О какой консерватории я мог тогда думать, если нам жить негде? И почти не на что. Признаюсь, мне было очень тяжело. Особенно когда я оставался один. Я пребывал в какой-то прострации, ничего не понимая, не соображая, и весь мир – тоска, как конец света и жизни, а все вокруг чуждо, страшно, неправдоподобно. И когда я видел улыбающихся, счастливых людей, а еще более, слышал чей-то смех – все это воспринималось словно кощунство и издевательство. Казалось, они смеются надо мной, моей трагедией и никчемностью моей жизни и судьбы. И я от этих людей бежал, я жаждал одиночества и горел злобой. Временами я стал понимать поступок младшего сына, и даже мелькала мысль последовать за ним. А потом я словно просыпался, и являлся новый страх – а может, сын уже убит… Тогда, и это со мной случалось не раз, я ехал в аэропорт покупать билет – надо искать, спасать надо сына.
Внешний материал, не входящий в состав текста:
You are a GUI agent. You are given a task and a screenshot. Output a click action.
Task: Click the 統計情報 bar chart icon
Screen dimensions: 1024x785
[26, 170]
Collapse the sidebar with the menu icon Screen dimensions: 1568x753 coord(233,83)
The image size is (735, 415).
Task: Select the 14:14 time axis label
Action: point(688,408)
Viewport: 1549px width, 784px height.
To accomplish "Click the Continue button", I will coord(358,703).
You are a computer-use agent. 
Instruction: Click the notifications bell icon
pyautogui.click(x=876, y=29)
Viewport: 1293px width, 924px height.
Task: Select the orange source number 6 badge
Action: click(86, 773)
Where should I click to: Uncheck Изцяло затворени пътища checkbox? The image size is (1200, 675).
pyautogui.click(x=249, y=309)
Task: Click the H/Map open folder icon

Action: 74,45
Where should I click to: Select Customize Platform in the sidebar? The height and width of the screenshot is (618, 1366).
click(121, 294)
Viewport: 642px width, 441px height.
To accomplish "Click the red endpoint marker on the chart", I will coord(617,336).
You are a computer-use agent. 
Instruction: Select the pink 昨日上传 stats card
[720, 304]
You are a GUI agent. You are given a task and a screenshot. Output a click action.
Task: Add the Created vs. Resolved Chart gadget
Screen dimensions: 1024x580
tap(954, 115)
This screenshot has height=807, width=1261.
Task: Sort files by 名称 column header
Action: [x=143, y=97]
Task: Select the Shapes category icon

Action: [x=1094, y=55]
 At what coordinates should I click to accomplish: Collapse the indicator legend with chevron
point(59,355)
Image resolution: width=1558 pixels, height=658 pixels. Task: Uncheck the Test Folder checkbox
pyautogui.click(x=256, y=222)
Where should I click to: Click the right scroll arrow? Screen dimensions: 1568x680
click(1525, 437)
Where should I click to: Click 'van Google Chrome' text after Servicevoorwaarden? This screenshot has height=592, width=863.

Но в последний момент я вспоминал Шовду. Ее-то я не могу бросить в таком огромном, чужом городе. Везти ее снова в Грозный – тоже невероятно. И я не знал, что мне делать, как мне разорваться? Знаю лишь одно, что я хочу ехать в Чечню, потому что переживаю за сына (как было тяжело!). К тому же там моя работа, только там я могу заработать средства для содержания поредевшей семьи. А тут вновь меня генеральный директор зовет, вроде в районе Грозного боевых действий уже нет, и добычу нефти надо возобновить. В принципе, хоть там и война, а я в Чечню рвусь, но что мне делать с дочерью, ведь ее одну не оставить. И я подумал о сыне дяди Гехо – его младшем сыне… У дяди Гехо было две дочери и три сына. Хотя сам дядя Гехо всегда подчеркивал, что у него четыре сына, имея в виду меня. С этого, наверное, все и началось.